Era junio de 2021 y yo estaba escurriendo mis dedos por Instagram. Me detuve ante una foto de La Jedet, actriz trans que trabajó en Veneno, una serie sobre la ídola transexual española. Me quedé mirando la pantalla. Jedet lucía hermosa y contenta: pómulos y labios resaltados con ácido hialurónico, cejas levantadas con cirugía o botox, pechos de silicona, nariz retocada y poco maquillaje. Me quedé embobecida con su belleza y su feminidad antes de preguntarme a mí misma: ¿Te gusta tanto, solo porque disfrutas ese tipo de belleza, o hay una parte de ti que quiere lucir así, que quiere presentarse así al mundo?
Yo había salido hacía muchos años del clóset gay ante mi familia y la sociedad, pero, ¿y si aún no era suficiente? Agarré coraje, fui al cuarto de mi hermana y me puse una blusa escotada violeta. Ya había visto en redes sociales cientos de imágenes de mujeres trans que no se esforzaban por lucir hiper-femeninas, y de personas no-binarias o de una apariencia andrógina que no encajaban en lo tradicionalmente considerado y apreciado como femenino.

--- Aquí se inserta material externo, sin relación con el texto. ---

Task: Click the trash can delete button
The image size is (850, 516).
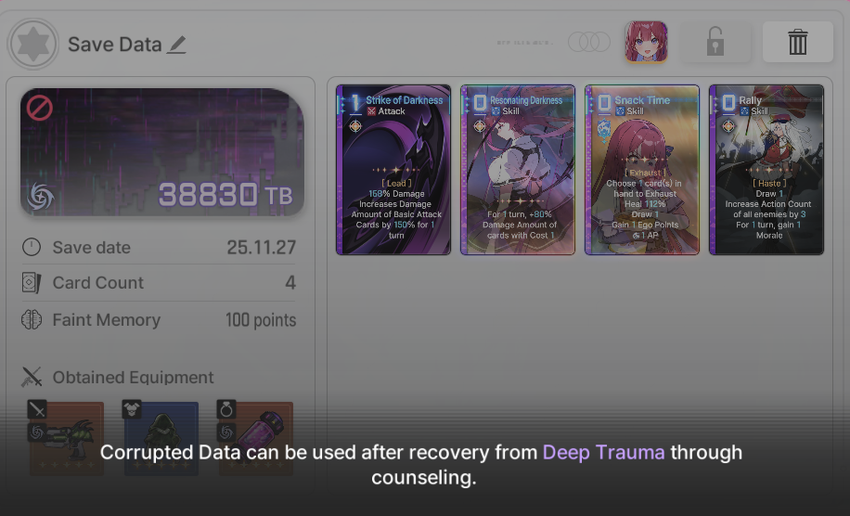Action: [x=797, y=42]
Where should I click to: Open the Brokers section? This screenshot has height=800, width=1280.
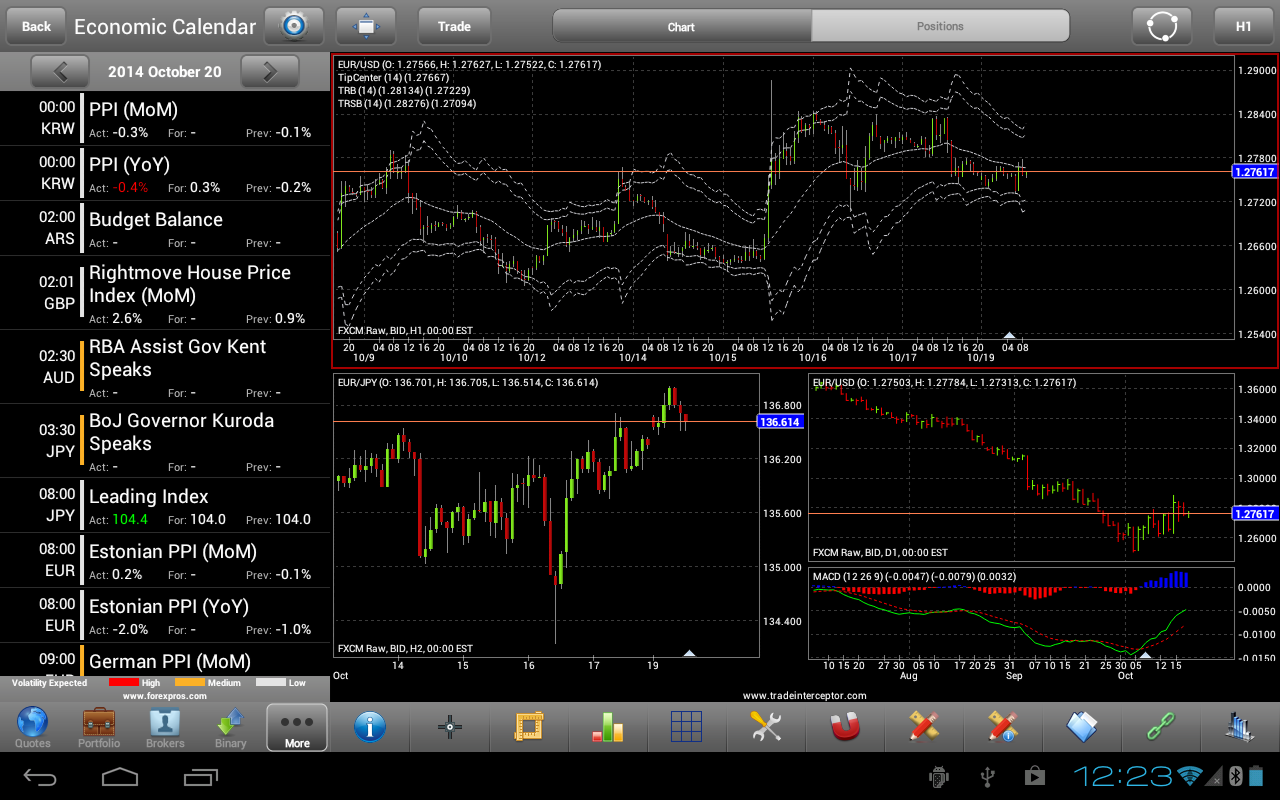[165, 727]
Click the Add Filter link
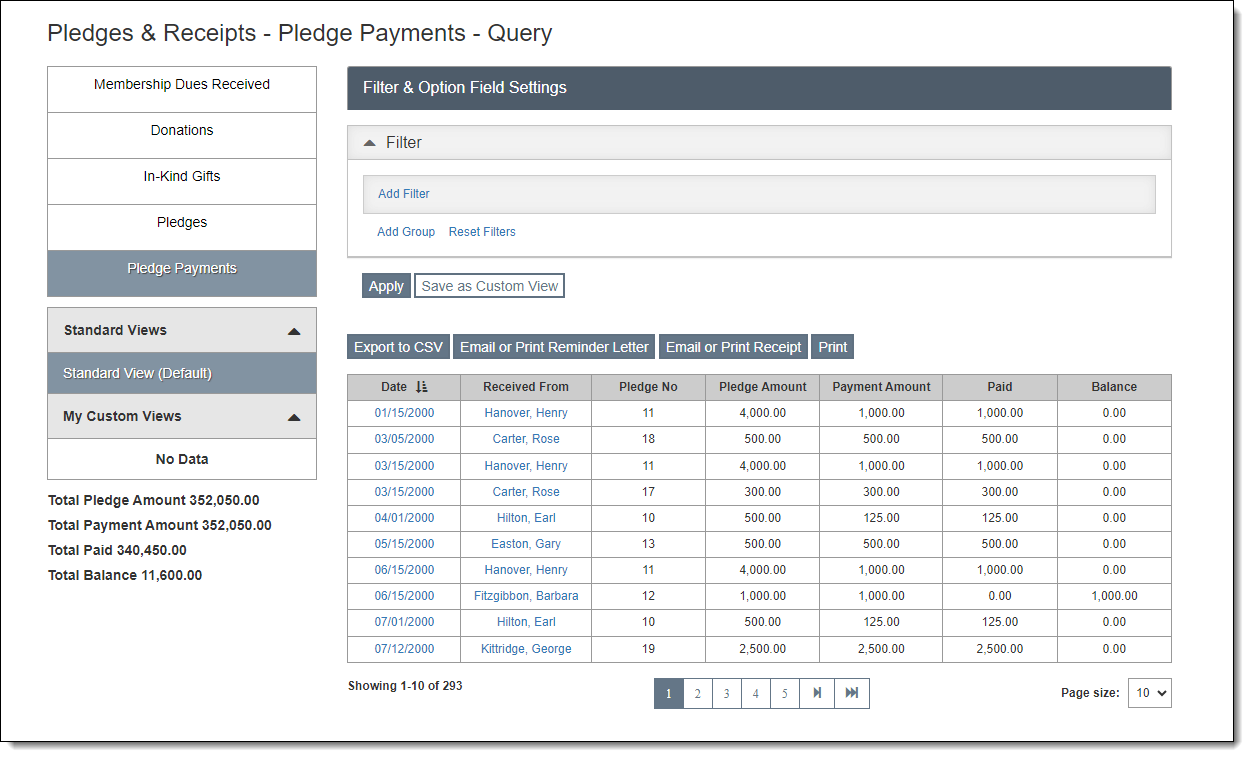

Confieso que no entendía el fenómeno de las personas no-binarias, me sentía amenazado y confundido ante esa manera de presentarse. Me ponía de mal humor. Mentalmente las imaginaba encajando en una u otra norma, les ponía —cual cuquitas imaginarias— otra ropa, más maquillaje o cabello diferente, para visualizarlas encajando en esa norma estética binaria y cis en que mi ojo y mi subjetividad, habían sido educados. Entonces ahí estaba yo, frente al espejo: una blusa prestada que resaltaba mis hombros, mi pecho y cuello. Me hacía lucir femenina, pero me colocaba en una encrucijada. Ya no era un muchacho, pero aún no era totalmente una chica. Era una cosa en el cruce, en los límites, una cosa indefinida. No obstante, algo dentro de mí gritaba: ¡Sí!
Al día siguiente agarré la misma blusa, completé mi look con mi ropa de siempre y salí al trabajo: miedo que me cagaba, confusión, duelo, ira, mucho orgullo de mí misma también, montaña rusa de emociones.

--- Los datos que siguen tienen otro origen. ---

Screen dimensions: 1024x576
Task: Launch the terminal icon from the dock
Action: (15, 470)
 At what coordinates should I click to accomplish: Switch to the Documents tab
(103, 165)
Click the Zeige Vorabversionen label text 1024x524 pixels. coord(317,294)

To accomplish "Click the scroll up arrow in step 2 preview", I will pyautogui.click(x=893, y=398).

Yo que tanto había leído sobre personas trans/travestis/género-disidentes; que, incluso, antes de tener acceso a Internet había reído, discriminado, ostentado mi privilegio cis por estupidez, inseguridad, o por encajar en algún contexto donde eso era lo natural. Yo que tanto había sacado partido de mi apariencia andrógina y de mi sensibilidad femenina en el escenario, pero siempre detrás de mis personajes, desmarcándome de eso en la vida. Ese pajarito sabelotodo y contestón ahora estaba zapateando La Habana con una blusa escotada.
¿Y si lo estaba haciendo por capricho, por moda, por confusión? ¿Y si me decían algo violento o me agredían, qué hacer? ¿Además de los dolores de cabeza que le había dado a mi familia por manifestarme públicamente en contra del gobierno cubano, ahora además esto? ¿No podía esperar acaso un poco, no podía dejar de ser el centro de atención por un momento? ¿Mi familia de Pinar del Río, más conservadora, qué diría? ¿Qué dirían mis amigxs de toda la vida? Me hice varios videos, fotos y subí un par a redes sociales. Necesitaba esa aprobación instantánea que da Internet. En una mañana había experimentado suficientes miradas escrutinadoras, desconfiadas, hostiles, confundidas. Regresé rezando para toparme la menor cantidad de conocidxs en el barrio y llegué a casa. A salvo nuevamente. ¿Y ahora qué? ¿Qué pronombres usar? ¿Qué ropa ponerme en el día a día? ¿Tenía que empezar a transicionar y presentarme como niña a tiempo completo, elegir nuevo nombre, rasurarme con frecuencia, maquillarme, preocuparme más por mi aspecto físico, hormonarme? ¿Y mis genitales qué? ¿Y mis pechos? ¿Todo ok con ellos? ¿Seguirían ahí tal cual?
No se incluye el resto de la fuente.